— Begin —

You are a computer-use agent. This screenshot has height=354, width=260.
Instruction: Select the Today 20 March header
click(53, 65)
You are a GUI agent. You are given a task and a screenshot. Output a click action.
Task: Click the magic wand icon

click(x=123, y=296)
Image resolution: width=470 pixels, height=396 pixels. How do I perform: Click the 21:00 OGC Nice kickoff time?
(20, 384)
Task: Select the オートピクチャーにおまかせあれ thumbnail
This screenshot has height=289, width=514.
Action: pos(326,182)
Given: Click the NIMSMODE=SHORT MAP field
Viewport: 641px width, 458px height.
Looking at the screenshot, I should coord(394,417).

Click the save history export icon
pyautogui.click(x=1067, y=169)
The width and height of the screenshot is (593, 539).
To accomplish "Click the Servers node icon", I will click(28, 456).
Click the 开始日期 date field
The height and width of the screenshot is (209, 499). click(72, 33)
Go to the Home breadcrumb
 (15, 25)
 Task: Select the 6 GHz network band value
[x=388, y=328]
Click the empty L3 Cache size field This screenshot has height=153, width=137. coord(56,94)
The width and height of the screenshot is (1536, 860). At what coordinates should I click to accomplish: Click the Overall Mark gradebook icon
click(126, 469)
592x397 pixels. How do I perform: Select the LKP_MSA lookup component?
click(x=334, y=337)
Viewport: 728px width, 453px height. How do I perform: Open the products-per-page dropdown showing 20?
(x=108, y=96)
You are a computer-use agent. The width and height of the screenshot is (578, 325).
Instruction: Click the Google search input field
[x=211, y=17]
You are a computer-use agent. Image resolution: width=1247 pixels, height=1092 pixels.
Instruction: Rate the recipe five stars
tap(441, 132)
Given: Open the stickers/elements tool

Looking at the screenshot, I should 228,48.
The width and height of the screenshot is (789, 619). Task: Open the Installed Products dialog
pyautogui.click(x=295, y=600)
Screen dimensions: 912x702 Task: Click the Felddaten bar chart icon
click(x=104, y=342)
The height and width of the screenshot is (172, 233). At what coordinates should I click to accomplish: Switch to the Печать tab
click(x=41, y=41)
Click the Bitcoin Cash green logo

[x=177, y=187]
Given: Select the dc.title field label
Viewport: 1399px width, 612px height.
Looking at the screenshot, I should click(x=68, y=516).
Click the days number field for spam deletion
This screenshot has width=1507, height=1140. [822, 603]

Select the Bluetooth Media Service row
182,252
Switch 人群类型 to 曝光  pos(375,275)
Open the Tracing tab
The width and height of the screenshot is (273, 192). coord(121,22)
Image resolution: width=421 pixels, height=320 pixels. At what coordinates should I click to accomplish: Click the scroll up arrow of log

— End —

EXERCISE AIM — Render the data from the line containing "Click the days number field for spam deletion" through the end of the data, inclusive, as a Markdown table with the columns "No." and "Text". Give each line its own numbered row and omit blank lines.

THE REPLY —
| No. | Text |
|---|---|
| 1 | Click the days number field for spam deletion |
| 2 | This screenshot has width=1507, height=1140. [822, 603] |
| 3 | Select the Bluetooth Media Service row |
| 4 | 182,252 |
| 5 | Switch 人群类型 to 曝光  pos(375,275) |
| 6 | Open the Tracing tab |
| 7 | The width and height of the screenshot is (273, 192). coord(121,22) |
| 8 | Image resolution: width=421 pixels, height=320 pixels. At what coordinates should I click to accomplish: Click the scroll up arrow of log |